OK - so in laymans terms.
1 You pay your contributions as normal until the end of the third year, and then on until the equity release provision is finalised.
2 During the fourth year, you obtain an open market valuation of your property - I would suggest initially asking a local estate agent for an opinion of value - and then approach a mortgage broker to see whether you could raise any equity against the property. If this seems likely, you are required to get two offers of remortgage - but in reality a letter from the mortgage broker as to the fact that this is the best you will be able to do is likely to suffice.
3 You will probably only be allowed to raise up to 85% loan to value - so if your house is worth £200,000, you will only be able to raise £170,000 and that firstly must be used to discharge your existing mortgage. Half of the balance belongs to Mrs Torch (Is she also in an IVA), so you would be required to pay the balance over to the Supervisor of your IVA.

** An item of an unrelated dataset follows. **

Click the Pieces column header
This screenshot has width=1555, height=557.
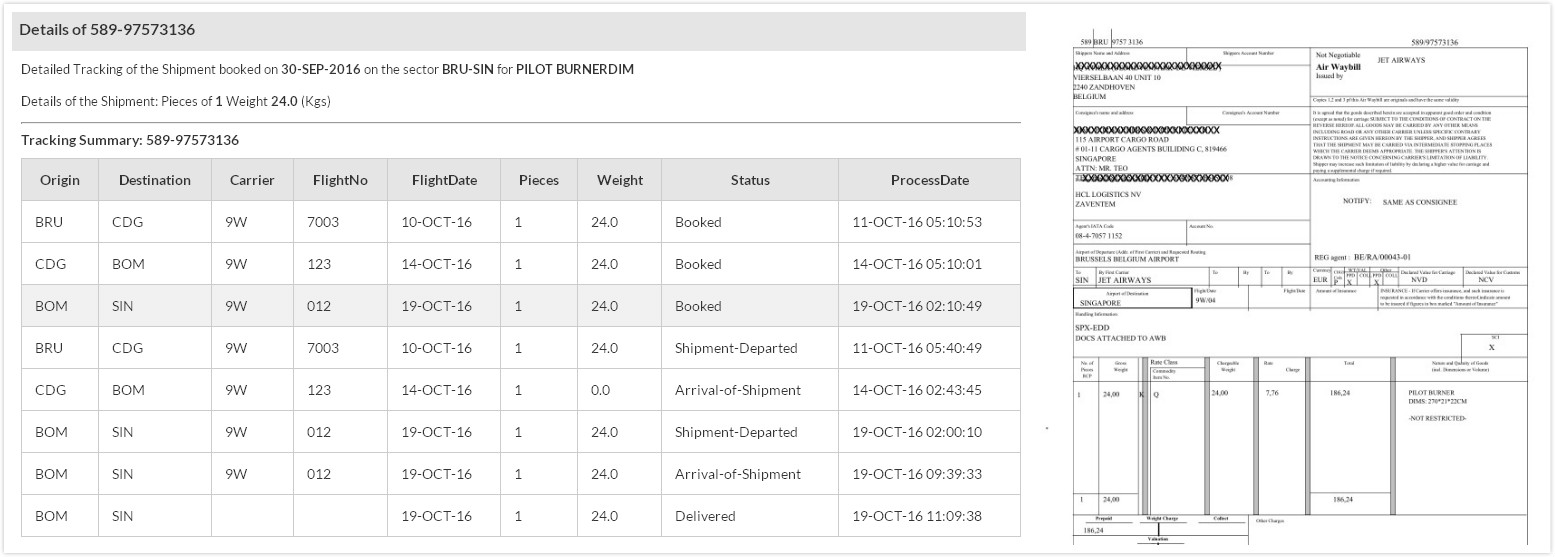539,180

4 Assuming that your new mortgage payments will absorb the monthly payments you are making, you can then stop your IVA payments and the IVA can be concluded early.
This is all fine and dandy - and potentially gives you an early "Get of of Jail" card, but you will need to be careful that you also do not have a minimum dividend clause which may prevent you from finalising the IVA early.
If you cannot raise any equity, the Supervisor is required to call a meeting of creditors to consider the way forward, which is likely to be carry on paying until the end of the fifth year.
Hope this makes sense, but it is one of these things which can only really be addressed at the time.